Hanafi dan Maliki mengatakan: sekali susuan saja. Syafi’i berpendapat: lima kali susuan. Dari Hambali diperoleh beberapa riwayat, yaitu lima, tiga dan sekali susuan.
Para imam madzhab sepakat bahwa susuan yang menjadikan muhrim adalah jika anak bayi yang disusukan tersebut dalam usia kurang dari dua tahun. Mereka berbeda pendapat apabila usia anak yang disusukan lebih dari dua tahun. Hanafi berpendapat: tetap kemuhrimannya hingga ia berumur dua setengah tahun. Zufar berpendapat hingga umur tiga tahun. Maliki, Syafi’i dan Hambali mengatakan: batas maksimalnya hanya sampai dua tahun. Maliki menganggap baik jika kemuhrimannya itu sampai lebih satu tahun.

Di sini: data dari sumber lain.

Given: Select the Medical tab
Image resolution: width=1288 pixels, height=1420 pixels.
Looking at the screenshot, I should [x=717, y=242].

Dawud berpendapat: menyusui orang dewasa tetap menjadikan muhrim. Hal ini berbeda pendapat kebanyakan fuqaha, sebagaimana diriwayatkan dari ‘Aisyah ra.
Para imam madzab sepakat bahwa susuan yang menjadikan muhrim tersebut adalah apabila air susu itu dari tetek perempuan, baik masih gadis maupun sudah janda, baik sudah disetubuhi maupun belum. Namun Hambali mempunyai pendapat: susuan yang menjadikan muhrim tersebut adalah dari tetek perempuan yang memancarkan air susu karena kehamilan.

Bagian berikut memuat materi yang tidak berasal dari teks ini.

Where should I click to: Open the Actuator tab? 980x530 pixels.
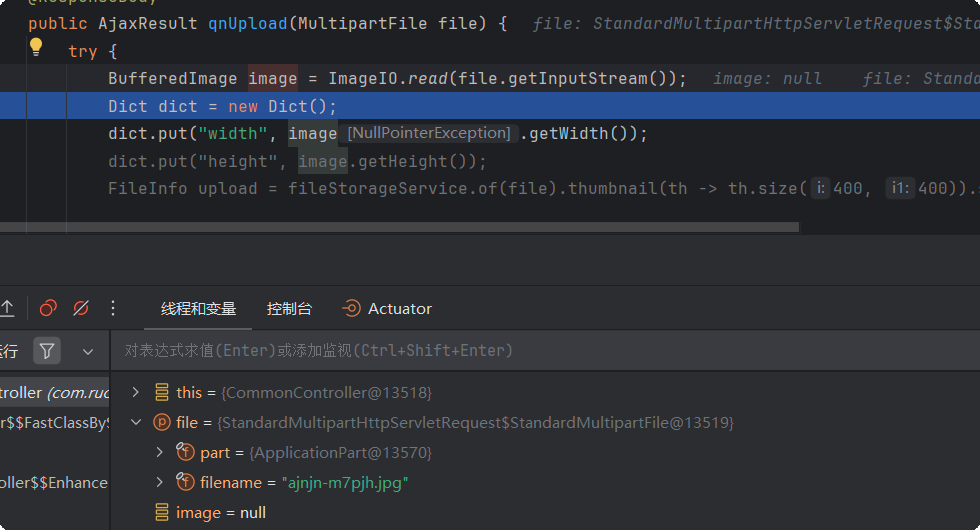[387, 309]
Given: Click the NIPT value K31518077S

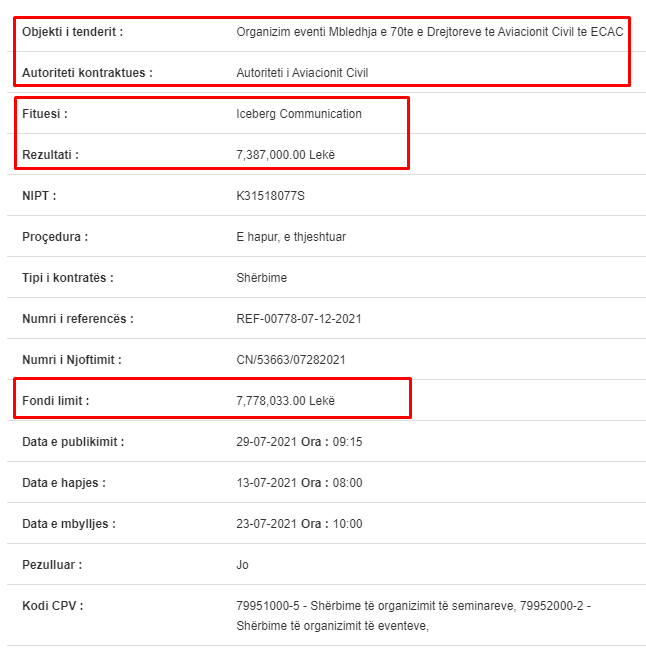Looking at the screenshot, I should pos(270,196).
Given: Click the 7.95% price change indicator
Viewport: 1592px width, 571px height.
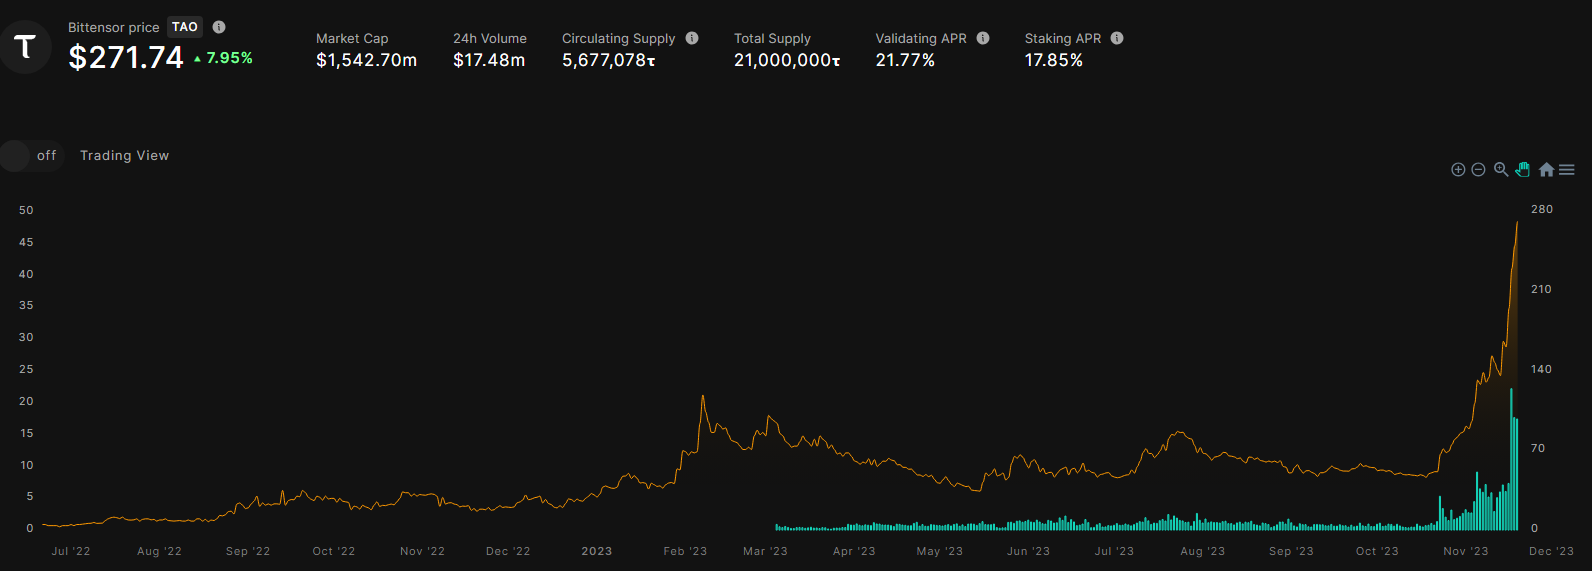Looking at the screenshot, I should pos(224,58).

Para imam madzhab sepakat bahwa laki-laki yang mempunyai payudara, lalu disusu oleh bayi, maka tidak menjadikan muhrim. Mereka juga sepakat tentang haramnya menghirup susu ke hidung dan menuangkannya dalam kerongkongan. Namun ada sebuah riwayat dari Hambali yang mensyaratkan susuan itu langsung dari puting susu.
Para imam madzhab sepakat atas tidak haramnya mengumpulkan air susu, kecuali pendapat Syafi’i dalam qaul qadim-nya dan sebuah riwayat dari Maliki.
Para imam madzhab berbeda pendapat tentang air susu yang bercampur dengan makanan. Hanafi berpendapat: jika susu lebih banyak dari air maka hal itu menjadi muhrim. Sedangkan jika airnya lebih banyak daripada susu maka hal itu tidak menjadi muhrim. Adapun, air susu yang bercampur dengan makanan, menurut Hanafi tidak menjadikan muhrim, baik yang lebih banyak air susu maupun makanan.
Maliki berpendapat: air susu yang bercampur dengan air adalah menjadikan muhrim jika percampuran itu tidak menghilangkan sifat susu. Oleh karena itu, jika hal tersebut menghilangkan sifat susu, seperti disamak, dicampur obat atau dengan yang lainnya, maka tidak menjadikan muhrim. Demikian menurut jumhur ulama pengikut Maliki. Dalam masalah ini Maliki sendiri tidak menyebutkan ketetapan hukumnya.
Syafi’i dan Hambali mengatakan: kemuhriman dari air susu yang bercampur dengan makanan dan minuman bergantung pada lima kali pemberian, baik air susu tersebut menjadi rusak maupun tidak.